> Texto de leitura
Em sete anos, 128 demandas de pacientes que entraram na justiça para conseguir CBD foram atendidas pelo Ministério da Saúde que comprou o produto de 15 empresas.
Entre 2015 e abril de 2022 a Coordenação-Geral de Gestão de Demandas Judiciais em Saúde (Ministério da Saúde – MS) atendeu a 128 demandas de ações judiciais de pacientes do Distrito Federal, que solicitaram medicamentos à base de Cannabis por meio do Sistema Único de Saúde (SUS). Os dados, conseguidos com exclusividade pela reportagem, por meio da Lei de Acesso à Informação – LAI (Lei 12.527/2011), mostram que ao longo desse período 14 empresas estrangeiras e uma nacional forneceram produtos com canabinoides em diferentes concentrações, formatos e valores distintos, aos pacientes que buscaram a justiça para obter o medicamento.
Somando as 128 demandas judicializadas, foram entregues 5.468 unidades no período. Ao todo, o Sistema Único de Saúde comprou R$ 3.155.716,00 reais em medicamentos só para atender aos pacientes do Distrito Federal. É como se o Estado tivesse gasto, em média, R$ 24.654, 00 por demanda judicial. A reportagem também buscou saber os dados das demais unidades da federação, mas a resposta foi a seguinte:
“Quanto a solicitação comunica-se a inviabilidade de responder ao requerido, visto esta Coordenação-Geral não possuir Sistema de Controle destes dados. Nesse sentido, indica-se o artigo 13 do Decreto 7.724, de 16 de maio de 2012, que regulamenta a Lei de Acesso a Informação – LAI (Lei 12.527/2011), o qual dispõe: “Art. 13. Não serão atendidos pedidos de acesso à informação: III – que exijam trabalhos adicionais de análise, interpretação ou consolidação de dados e informações, ou serviço de produção ou tratamento de dados que não seja de competência do órgão ou entidade”, afirma o documento em resposta ao pedido de informação.
Preço mais caro e preço mais barato
Em pouco mais de sete anos, a empresa que mais atendeu demandas judicias (31) na capital do país foi a Pharmamed Global Distributors. Sozinha, a farmacêutica vendeu para o governo brasileiro 783 unidades por R$ 872.891,20. Dentre os dados que chamam a atenção, a MWB CORP foi a empresa que vendeu o maior número de itens. Foram 1.680 cápsulas, a R$ 26,55 reais cada uma. A formulação descrita na tabela apresentada pelo Ministério de Saúde diz que o produto é de um extrato medicinal, com princípio ativo de canabidiol (CBD) numa concentração de 50mg.

Linhas de uma fonte de dados:
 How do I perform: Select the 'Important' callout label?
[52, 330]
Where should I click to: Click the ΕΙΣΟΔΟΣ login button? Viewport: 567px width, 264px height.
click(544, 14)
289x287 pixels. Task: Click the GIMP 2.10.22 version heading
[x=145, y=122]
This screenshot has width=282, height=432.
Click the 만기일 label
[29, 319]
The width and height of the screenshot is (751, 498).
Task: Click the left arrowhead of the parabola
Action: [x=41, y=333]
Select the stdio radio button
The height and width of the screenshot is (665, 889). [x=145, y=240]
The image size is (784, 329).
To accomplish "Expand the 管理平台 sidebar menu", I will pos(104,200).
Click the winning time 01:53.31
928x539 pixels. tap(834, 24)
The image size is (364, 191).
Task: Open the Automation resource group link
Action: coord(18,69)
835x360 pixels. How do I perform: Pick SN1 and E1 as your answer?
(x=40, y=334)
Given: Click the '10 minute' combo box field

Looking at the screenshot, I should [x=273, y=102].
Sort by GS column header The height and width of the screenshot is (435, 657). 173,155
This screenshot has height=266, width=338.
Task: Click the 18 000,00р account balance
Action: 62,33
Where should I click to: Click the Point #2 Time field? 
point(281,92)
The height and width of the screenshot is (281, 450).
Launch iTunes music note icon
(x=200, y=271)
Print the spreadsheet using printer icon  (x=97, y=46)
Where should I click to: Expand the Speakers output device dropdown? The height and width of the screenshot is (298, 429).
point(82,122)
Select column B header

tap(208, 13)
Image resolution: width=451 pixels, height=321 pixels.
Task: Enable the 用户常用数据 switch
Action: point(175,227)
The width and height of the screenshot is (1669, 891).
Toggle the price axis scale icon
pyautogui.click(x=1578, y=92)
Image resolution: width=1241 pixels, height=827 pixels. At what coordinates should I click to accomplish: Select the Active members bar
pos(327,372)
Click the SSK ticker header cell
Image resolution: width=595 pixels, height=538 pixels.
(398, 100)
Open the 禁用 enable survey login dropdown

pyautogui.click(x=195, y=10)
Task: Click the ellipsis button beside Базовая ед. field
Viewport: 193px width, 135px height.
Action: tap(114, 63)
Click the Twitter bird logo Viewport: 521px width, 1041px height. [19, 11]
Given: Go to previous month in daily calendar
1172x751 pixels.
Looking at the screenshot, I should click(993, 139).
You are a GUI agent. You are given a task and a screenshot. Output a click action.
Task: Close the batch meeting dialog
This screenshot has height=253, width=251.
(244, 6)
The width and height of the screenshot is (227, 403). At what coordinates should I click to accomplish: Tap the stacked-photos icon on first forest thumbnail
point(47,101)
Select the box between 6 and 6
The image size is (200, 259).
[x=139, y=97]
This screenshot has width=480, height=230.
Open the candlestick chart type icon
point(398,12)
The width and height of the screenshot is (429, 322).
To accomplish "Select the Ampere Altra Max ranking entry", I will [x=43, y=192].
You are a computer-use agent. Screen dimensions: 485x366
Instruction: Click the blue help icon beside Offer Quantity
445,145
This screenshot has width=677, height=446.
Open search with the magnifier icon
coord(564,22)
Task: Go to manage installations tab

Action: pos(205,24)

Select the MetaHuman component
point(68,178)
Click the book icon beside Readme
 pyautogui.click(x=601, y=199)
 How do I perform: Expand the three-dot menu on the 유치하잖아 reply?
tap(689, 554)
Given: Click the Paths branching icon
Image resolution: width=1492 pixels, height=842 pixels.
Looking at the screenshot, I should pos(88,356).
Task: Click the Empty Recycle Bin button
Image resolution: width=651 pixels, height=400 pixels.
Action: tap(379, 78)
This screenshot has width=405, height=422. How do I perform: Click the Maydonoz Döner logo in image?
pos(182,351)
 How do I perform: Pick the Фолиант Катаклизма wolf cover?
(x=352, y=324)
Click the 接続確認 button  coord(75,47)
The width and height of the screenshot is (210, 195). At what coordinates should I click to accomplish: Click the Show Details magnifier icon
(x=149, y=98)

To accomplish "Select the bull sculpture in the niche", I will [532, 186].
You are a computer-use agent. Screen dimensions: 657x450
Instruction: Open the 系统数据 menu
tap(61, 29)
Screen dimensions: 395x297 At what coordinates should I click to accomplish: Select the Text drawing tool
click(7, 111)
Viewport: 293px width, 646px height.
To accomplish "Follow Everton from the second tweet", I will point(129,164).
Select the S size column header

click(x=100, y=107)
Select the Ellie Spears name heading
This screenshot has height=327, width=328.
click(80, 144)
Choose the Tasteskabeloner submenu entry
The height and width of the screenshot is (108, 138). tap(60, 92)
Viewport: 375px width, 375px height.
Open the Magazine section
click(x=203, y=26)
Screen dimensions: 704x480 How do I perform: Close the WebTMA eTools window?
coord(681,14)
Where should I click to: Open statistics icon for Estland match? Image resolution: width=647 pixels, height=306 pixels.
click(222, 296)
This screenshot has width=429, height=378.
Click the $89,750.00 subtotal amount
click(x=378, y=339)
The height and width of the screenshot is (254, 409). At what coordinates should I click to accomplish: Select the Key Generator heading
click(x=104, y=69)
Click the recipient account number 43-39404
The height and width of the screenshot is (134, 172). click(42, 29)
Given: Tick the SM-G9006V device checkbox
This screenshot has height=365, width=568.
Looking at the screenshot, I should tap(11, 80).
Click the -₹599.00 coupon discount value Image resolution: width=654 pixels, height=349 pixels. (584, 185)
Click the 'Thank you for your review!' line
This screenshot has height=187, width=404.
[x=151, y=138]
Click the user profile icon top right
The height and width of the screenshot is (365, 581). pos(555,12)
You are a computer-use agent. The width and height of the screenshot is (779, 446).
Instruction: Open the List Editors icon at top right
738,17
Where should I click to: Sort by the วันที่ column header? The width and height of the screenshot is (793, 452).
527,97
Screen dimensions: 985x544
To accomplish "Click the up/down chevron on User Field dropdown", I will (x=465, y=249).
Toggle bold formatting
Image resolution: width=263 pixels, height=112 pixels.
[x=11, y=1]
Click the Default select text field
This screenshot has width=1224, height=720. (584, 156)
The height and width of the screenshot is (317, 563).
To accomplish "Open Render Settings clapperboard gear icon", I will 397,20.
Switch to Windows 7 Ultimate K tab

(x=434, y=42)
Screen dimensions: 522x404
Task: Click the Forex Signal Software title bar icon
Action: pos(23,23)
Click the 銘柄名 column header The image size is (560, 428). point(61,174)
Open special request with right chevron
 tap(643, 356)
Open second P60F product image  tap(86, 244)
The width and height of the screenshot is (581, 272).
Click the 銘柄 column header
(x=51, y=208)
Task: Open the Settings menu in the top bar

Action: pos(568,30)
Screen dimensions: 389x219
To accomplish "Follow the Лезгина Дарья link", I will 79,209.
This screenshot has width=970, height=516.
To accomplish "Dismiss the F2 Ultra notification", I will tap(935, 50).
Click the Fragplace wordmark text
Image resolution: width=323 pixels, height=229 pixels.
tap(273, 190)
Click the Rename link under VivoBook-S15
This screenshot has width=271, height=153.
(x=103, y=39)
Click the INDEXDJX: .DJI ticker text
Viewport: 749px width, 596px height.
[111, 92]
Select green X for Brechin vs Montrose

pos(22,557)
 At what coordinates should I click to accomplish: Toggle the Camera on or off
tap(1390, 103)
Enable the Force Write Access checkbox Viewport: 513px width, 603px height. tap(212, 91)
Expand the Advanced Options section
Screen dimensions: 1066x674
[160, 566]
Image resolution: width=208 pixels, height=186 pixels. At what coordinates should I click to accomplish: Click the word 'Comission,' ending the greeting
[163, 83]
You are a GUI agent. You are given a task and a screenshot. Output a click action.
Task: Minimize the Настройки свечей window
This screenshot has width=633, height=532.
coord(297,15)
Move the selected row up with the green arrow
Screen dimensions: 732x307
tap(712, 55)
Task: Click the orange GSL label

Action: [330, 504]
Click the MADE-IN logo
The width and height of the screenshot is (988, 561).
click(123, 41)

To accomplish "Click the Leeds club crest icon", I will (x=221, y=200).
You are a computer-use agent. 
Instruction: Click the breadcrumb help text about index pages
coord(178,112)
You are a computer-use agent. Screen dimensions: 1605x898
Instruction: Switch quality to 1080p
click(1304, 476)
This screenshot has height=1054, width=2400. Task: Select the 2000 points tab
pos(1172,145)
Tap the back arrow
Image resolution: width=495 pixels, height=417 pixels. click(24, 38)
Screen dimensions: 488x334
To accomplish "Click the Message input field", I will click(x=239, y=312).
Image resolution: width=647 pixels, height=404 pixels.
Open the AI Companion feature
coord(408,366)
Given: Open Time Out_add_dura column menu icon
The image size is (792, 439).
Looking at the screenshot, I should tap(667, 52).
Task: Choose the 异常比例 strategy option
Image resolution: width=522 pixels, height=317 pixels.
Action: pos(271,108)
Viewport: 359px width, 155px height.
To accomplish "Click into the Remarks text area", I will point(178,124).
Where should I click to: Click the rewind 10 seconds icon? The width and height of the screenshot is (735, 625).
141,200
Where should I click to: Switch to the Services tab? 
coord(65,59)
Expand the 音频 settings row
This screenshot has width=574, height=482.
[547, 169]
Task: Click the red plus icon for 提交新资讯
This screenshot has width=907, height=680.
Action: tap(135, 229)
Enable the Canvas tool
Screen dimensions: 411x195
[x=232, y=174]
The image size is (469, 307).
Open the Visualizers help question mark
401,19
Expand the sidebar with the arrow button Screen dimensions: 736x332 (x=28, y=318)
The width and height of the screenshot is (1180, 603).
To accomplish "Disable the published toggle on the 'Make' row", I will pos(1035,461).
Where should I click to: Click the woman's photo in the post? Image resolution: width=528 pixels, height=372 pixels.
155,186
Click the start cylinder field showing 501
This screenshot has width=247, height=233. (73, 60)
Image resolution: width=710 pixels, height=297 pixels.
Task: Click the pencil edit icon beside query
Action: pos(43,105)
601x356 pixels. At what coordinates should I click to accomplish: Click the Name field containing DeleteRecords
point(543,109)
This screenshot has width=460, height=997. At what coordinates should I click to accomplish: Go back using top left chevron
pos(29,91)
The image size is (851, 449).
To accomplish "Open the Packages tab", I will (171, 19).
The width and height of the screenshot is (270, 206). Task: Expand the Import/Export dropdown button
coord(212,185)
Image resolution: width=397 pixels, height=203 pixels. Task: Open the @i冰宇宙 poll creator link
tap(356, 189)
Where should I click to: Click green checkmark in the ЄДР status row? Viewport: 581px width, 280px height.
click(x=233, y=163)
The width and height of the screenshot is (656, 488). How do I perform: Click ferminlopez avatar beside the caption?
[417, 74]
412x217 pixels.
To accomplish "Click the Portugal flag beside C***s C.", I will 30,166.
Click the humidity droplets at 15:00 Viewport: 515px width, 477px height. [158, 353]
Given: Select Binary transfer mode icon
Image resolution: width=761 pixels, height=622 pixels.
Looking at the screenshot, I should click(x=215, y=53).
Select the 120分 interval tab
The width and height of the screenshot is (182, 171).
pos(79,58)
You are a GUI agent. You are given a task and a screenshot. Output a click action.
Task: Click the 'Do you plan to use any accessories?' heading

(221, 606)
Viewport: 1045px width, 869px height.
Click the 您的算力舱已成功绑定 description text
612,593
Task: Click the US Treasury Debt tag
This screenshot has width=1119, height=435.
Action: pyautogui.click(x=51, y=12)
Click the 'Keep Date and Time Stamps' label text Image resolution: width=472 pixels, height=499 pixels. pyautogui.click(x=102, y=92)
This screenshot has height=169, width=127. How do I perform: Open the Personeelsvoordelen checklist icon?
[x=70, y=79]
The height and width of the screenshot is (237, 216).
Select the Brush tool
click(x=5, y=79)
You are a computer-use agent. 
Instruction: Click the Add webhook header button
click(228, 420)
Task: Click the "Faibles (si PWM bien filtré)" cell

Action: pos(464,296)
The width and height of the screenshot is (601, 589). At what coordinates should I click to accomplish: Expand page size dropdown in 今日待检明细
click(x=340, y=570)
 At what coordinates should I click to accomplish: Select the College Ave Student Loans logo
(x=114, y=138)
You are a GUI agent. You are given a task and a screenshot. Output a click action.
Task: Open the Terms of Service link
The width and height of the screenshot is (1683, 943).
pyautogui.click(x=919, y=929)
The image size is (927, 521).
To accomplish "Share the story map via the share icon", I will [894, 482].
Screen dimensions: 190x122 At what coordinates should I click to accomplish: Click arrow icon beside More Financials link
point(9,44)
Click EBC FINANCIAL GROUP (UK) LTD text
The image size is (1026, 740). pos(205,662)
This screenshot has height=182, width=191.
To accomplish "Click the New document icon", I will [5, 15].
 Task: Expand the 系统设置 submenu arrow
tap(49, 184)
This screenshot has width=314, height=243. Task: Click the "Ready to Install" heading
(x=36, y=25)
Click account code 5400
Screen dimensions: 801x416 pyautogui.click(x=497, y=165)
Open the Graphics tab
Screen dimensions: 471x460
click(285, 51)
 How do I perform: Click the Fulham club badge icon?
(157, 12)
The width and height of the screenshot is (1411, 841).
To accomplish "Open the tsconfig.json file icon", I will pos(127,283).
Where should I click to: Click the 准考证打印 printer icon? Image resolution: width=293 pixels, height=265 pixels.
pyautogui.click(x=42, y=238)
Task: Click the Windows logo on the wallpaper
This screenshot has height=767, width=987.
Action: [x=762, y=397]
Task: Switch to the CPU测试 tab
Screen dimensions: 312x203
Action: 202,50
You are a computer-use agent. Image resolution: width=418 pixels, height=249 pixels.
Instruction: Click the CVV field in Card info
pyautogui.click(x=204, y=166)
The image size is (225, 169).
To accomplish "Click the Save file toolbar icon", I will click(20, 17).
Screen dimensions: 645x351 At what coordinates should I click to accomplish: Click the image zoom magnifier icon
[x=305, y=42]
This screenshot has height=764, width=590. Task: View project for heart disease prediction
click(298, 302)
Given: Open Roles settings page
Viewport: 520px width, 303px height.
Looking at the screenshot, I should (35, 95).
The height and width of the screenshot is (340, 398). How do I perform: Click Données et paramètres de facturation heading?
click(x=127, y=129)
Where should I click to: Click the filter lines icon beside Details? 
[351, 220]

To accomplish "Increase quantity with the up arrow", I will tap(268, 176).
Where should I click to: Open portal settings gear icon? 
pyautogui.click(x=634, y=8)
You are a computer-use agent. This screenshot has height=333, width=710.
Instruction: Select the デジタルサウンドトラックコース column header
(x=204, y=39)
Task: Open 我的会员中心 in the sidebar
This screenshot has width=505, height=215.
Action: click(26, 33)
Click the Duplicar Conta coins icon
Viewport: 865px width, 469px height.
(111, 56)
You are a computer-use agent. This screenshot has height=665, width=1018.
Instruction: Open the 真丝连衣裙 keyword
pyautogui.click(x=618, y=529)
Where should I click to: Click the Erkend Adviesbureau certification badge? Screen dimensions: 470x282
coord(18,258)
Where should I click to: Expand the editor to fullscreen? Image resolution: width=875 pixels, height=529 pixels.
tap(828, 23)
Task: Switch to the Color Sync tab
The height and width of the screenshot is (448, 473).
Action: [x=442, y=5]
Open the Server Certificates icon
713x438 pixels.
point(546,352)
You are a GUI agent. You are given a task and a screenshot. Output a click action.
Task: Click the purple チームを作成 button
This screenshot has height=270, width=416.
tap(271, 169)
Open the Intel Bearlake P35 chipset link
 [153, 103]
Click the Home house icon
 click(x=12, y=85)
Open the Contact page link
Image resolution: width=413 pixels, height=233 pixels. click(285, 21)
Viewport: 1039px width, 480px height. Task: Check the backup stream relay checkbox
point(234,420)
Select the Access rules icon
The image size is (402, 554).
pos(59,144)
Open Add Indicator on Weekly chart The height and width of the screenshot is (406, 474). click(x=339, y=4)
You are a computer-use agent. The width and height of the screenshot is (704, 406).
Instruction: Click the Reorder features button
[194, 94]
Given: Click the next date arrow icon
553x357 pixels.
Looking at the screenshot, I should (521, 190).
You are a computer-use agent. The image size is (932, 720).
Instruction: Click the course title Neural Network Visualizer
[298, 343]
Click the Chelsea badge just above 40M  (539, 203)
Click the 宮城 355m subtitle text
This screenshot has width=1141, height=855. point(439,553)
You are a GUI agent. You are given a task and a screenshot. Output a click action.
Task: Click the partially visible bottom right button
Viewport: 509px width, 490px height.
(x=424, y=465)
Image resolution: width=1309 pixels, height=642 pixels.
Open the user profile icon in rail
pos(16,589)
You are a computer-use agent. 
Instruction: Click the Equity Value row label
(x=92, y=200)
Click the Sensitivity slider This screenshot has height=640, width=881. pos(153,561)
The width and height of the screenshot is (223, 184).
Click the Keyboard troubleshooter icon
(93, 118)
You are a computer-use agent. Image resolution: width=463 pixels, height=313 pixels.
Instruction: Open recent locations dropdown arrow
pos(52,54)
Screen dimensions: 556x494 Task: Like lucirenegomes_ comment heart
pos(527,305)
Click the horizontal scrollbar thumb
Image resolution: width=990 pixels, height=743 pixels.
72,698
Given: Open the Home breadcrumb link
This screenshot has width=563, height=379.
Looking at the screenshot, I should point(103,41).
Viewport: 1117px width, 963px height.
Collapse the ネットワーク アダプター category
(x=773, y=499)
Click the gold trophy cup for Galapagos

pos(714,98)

> Tarefa A
Segundo o texto de leitura, qual empresa atendeu o maior número de demandas judiciais na capital do país?
> Tarefa B
Converta em lista o parágrafo do texto de leitura que começa com "Entre 2015 e abril de 2022", mantendo seus fatos principais.
> Tarefa C
Indique se cada afirmação concorda com o texto de leitura, respondendo sim ou não e citando literalmente as palavras decisivas: (i) A MWB CORP vendeu 1.680 cápsulas. (ii) O Ministério da Saúde forneceu os dados das demais unidades da federação. (iii) A Pharmamed Global Distributors vendeu 783 unidades ao governo brasileiro.
As linhas provêm de uma fonte distinta da do texto de leitura.

> Resposta A
A Pharmamed Global Distributors, com 31 demandas.

> Resposta B
- Entre 2015 e abril de 2022, a Coordenação-Geral de Gestão de Demandas Judiciais em Saúde do Ministério da Saúde atendeu a 128 demandas judiciais de pacientes do Distrito Federal por medicamentos à base de Cannabis pelo SUS.
- Os dados foram obtidos com exclusividade pela reportagem, por meio da Lei de Acesso à Informação (Lei 12.527/2011).
- No período, 14 empresas estrangeiras e uma nacional forneceram produtos com canabinoides em concentrações, formatos e valores distintos.

> Resposta C
(i) Sim: "Foram 1.680 cápsulas, a R$ 26,55 reais cada uma."
(ii) Não: "comunica-se a inviabilidade de responder ao requerido"
(iii) Sim: "a farmacêutica vendeu para o governo brasileiro 783 unidades por R$ 872.891,20"